For me, the first world war displays were the highlight of the visit. I was amazed by the number of Great War tanks on display. We’ll be commemorating the centenary of the war to end all wars this August, and it’s poignant to think about the sacrifices of my grandparents’ generation in those desperate days. Britain invented the tank to try to break the deadly stalemate on the western front.
At first, serving in a tank would have seen like a blessing compared with life as an infantry soldier in the trenches. But tank men soon realised this was no safe option. According to a Tank Museum podcast, second world war tank veteran Jack Baker felt far more comfortable armed with a rifle & shovel than being confined within a turret. It must have been similar to serving in a submarine, living and fighting in a cramped tin, knowing that you faced a grim death if your machine was hit. No wonder veterans refer to tanks ‘brewing up’ when struck by enemy fire.
Long ago, I learned how Britain sent its men into battle in the second world war in desperately ill-equipped tanks. Tank crews in Normandy feared coming face to face with the deadly German panzers. They found their ammunition bounced harmlessly off the Nazi tanks. No wonder the breakout from the D Day beach head was so slow and costly.
The final section of the Tank Museum is devoted to the current campaign in Afghanistan. This is surely one of the most unlikely story in the British army’s history. How could we ever have become entangled in a 21st century occupation of Afghanistan that lasted twice as long as the second world war? (Clue: political folly.) As ever, the British army has had to cope with the foolish decisions of our political leaders.

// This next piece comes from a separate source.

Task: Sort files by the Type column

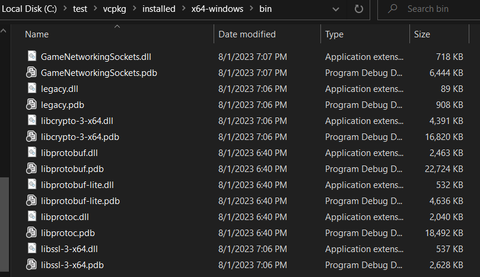Action: tap(334, 34)
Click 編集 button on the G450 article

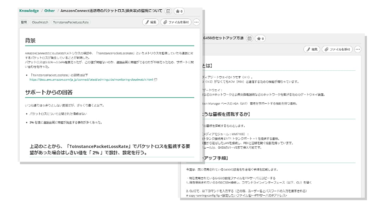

I close this post with a detail from the war memorial at Richmond, Surrey. I don’t know if any tank men are immortalised here. But it captures perfectly the determination of a grieving nation to remember the young men who went to war and never came back. Tragically, Britain and countless other countries went through similar horrors barely 20 years later. I am very lucky that my generation was spared the terror of total war.